S’il mérite l’attention de tous les auditoires, ce magnifique « retour sur soi » séduira particulièrement les lecteurs québécois. Surtout ceux qui, en raison de l’âge, peuvent suivre l’auteur du début à la fin de son cheminement, mais aussi quiconque sait s’étonner devant l’instabilité de nos constructions sociales et psychologiques les mieux fondées. Un jeune homme est passé qui, avouons-le, ne ressemble guère à ce qu’affiche la cinquantaine.
Alain Rémond détaille sans équivoque la carte d’identité qu’il détenait dans son enfance : Breton, catholique, immergé dans une famille nombreuse, pauvre et campagnarde, très à droite sur l’échiquier politique et intellectuel. Presque sans s’en rendre compte, il aboutit dans une communauté religieuse qui, faute d’effectifs suffisants, l’envoie compléter ses études au Québec. Sautons les étapes dont l’auteur ranime finement le souvenir : Rome, l’Algérie… Puis, on arrive à l’autre versant du contraste : l’homme mûr se situe à gauche, ne croit qu’à ce qui lui est démontré, pénètre le monde des médias, raconte Bob Dylan. Un jeune homme est passé, mais qu’est-il devenu ?

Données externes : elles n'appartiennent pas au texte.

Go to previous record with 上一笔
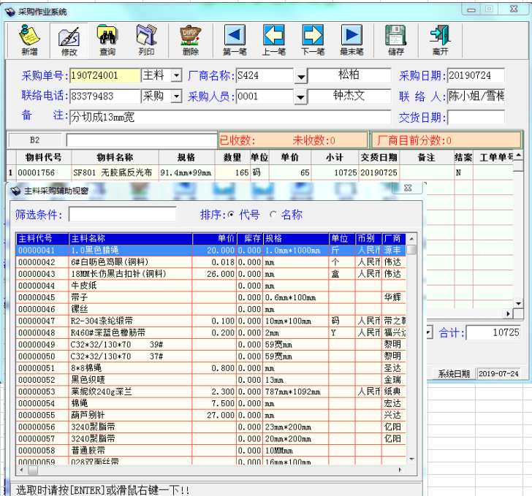Viewport: 532px width, 496px height. pos(273,39)
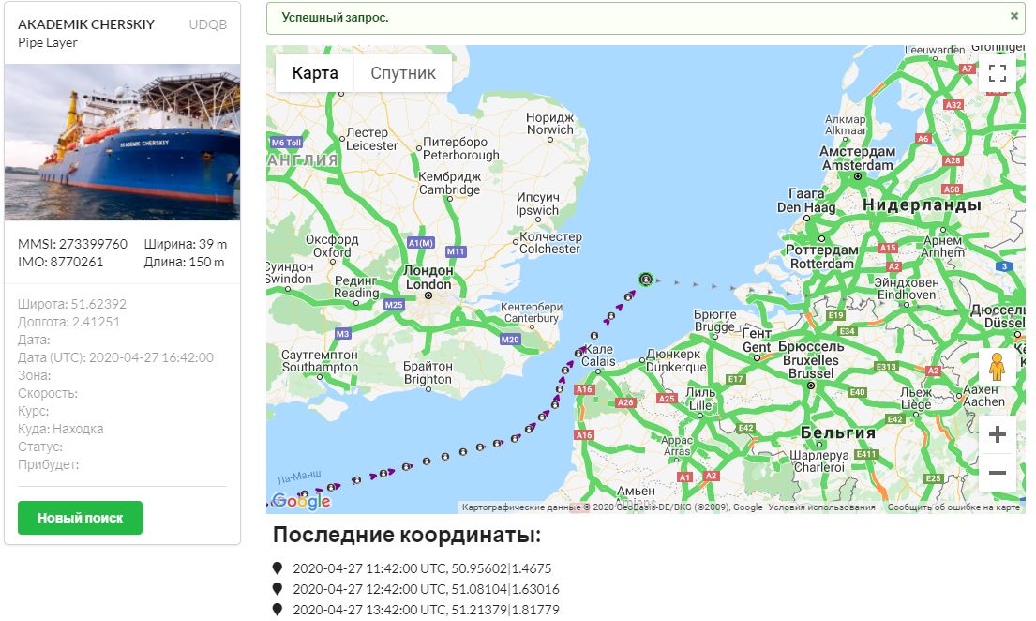This screenshot has width=1036, height=621.
Task: Click the Street View pegman icon
Action: click(997, 367)
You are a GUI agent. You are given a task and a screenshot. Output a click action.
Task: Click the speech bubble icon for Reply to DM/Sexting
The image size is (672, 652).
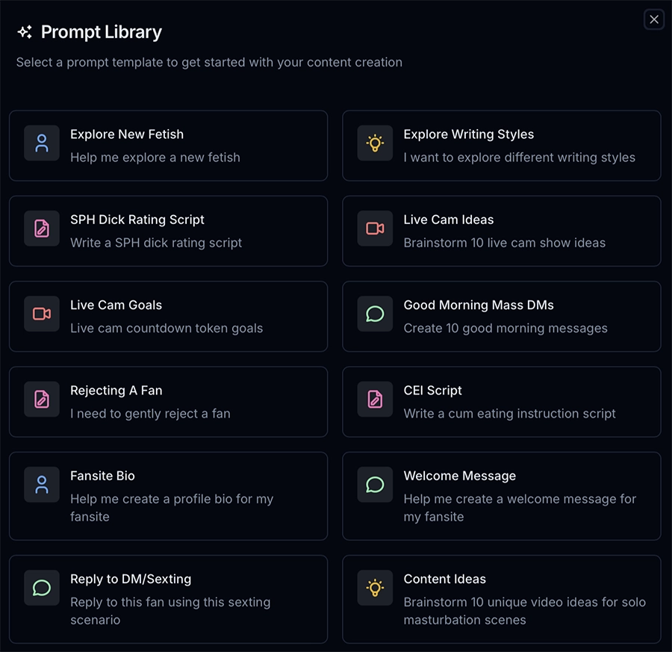42,588

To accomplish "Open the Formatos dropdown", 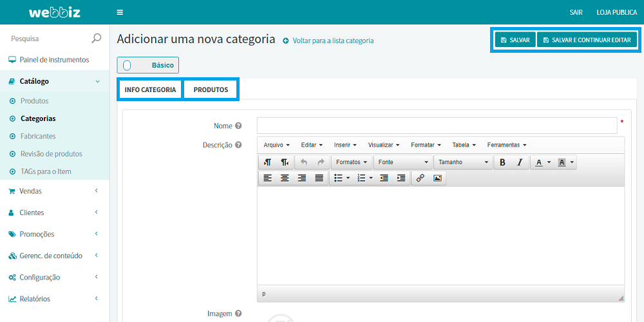I will (x=352, y=162).
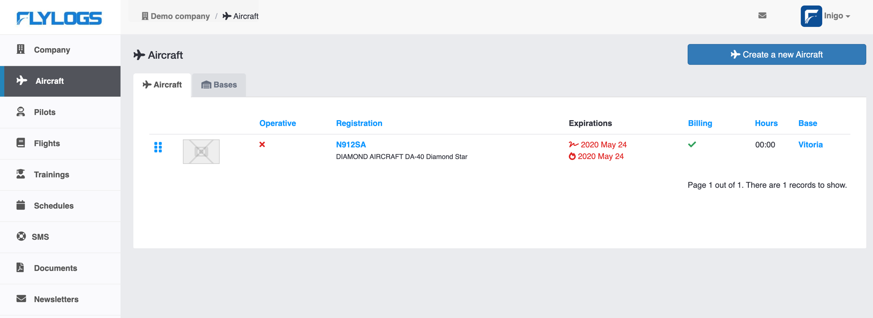The width and height of the screenshot is (873, 318).
Task: Click the FlyLogs logo
Action: coord(59,18)
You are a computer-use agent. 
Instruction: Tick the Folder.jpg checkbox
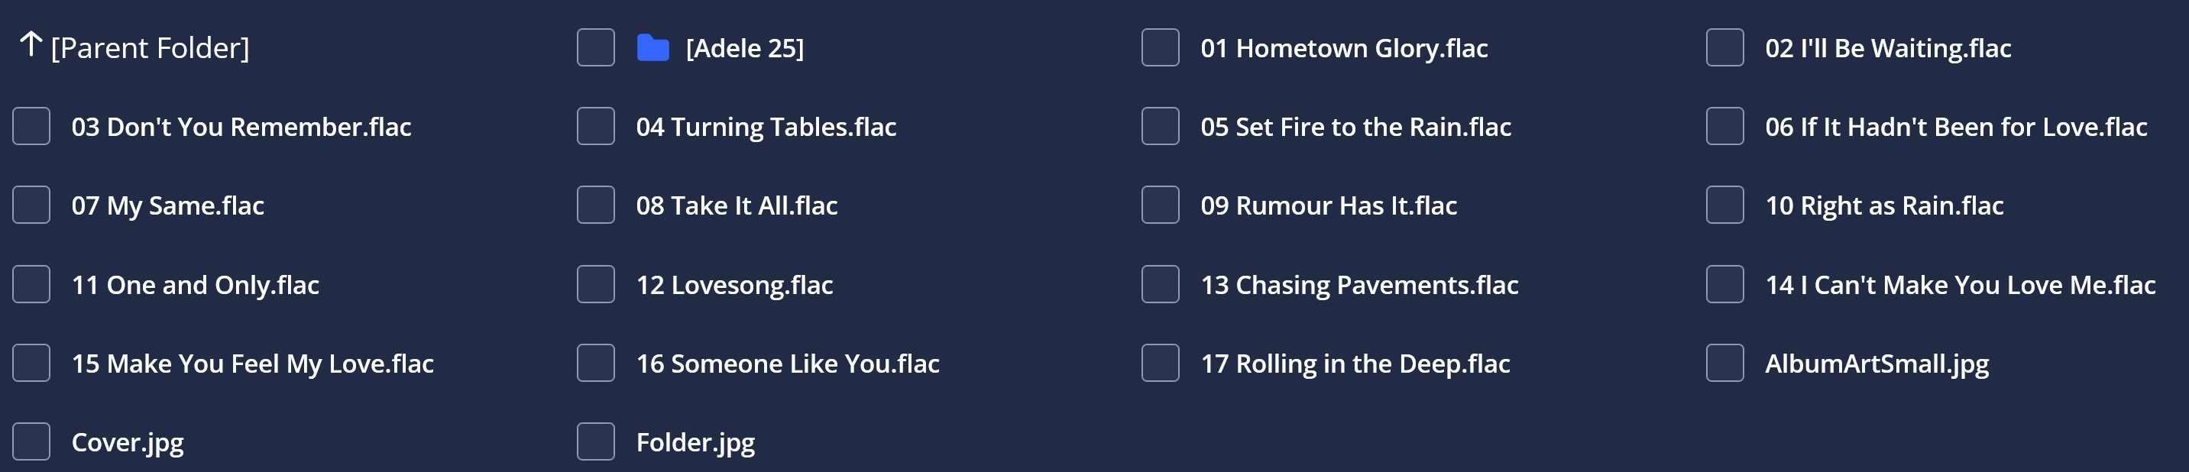(x=596, y=441)
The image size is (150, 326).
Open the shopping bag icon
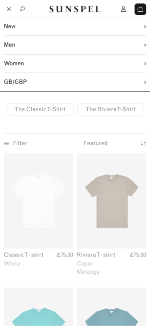[140, 9]
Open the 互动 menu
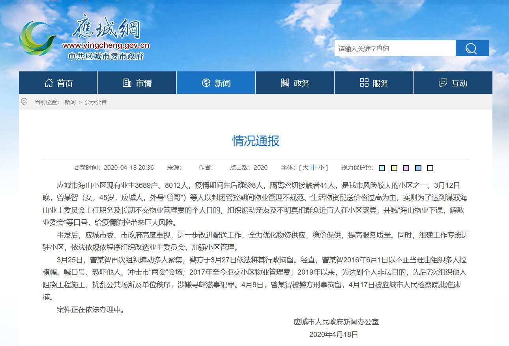Viewport: 509px width, 346px height. coord(453,82)
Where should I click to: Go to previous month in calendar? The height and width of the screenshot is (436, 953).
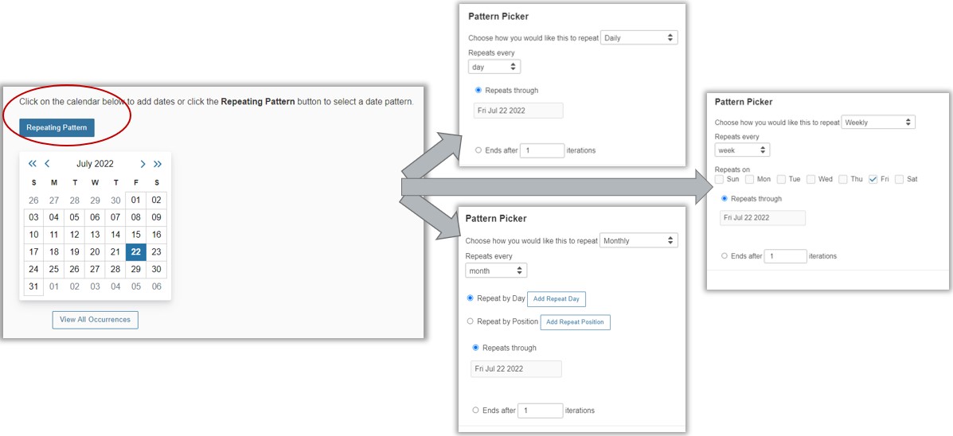[x=47, y=164]
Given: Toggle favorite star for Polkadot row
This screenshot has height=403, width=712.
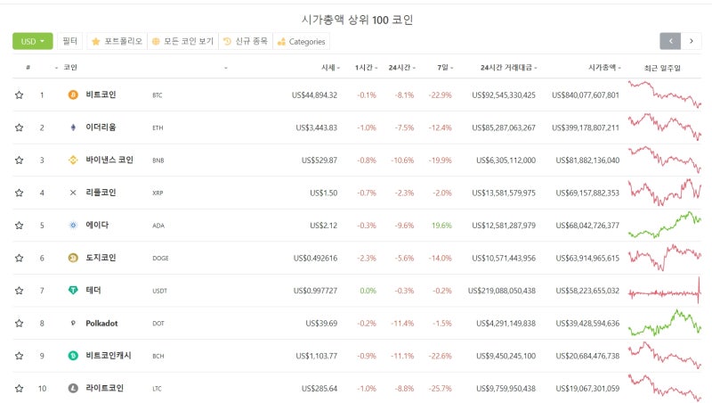Looking at the screenshot, I should tap(19, 323).
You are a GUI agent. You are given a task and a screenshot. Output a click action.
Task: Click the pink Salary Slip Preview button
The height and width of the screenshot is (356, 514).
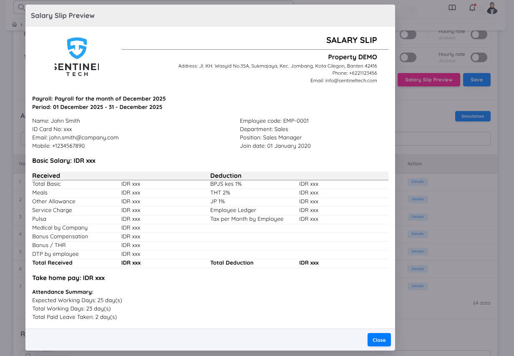[x=428, y=79]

Il s’agit d’une vie, mais aussi d’une époque charnière. Les anciennes certitudes craquent et l’on s’étonne qu’elles le fassent de façon aussi semblable à partir d’un passé breton que d’un enracinement québécois. À la fois l’universalité et l’inimitable beauté de chaque nature. Alain Rémond, qui a chèrement payé la phrase de trop échappée dans son précédent récit (Chaque jour est un adieu, Seuil, 2000), ose pourtant, une fois encore, s’abandonner aux confidences, confesser ses volte-face, s’avouer infiniment et bellement vulnérable. C’est bref, intense, prenant. Et tellement semblable à une certaine révolution tranquille.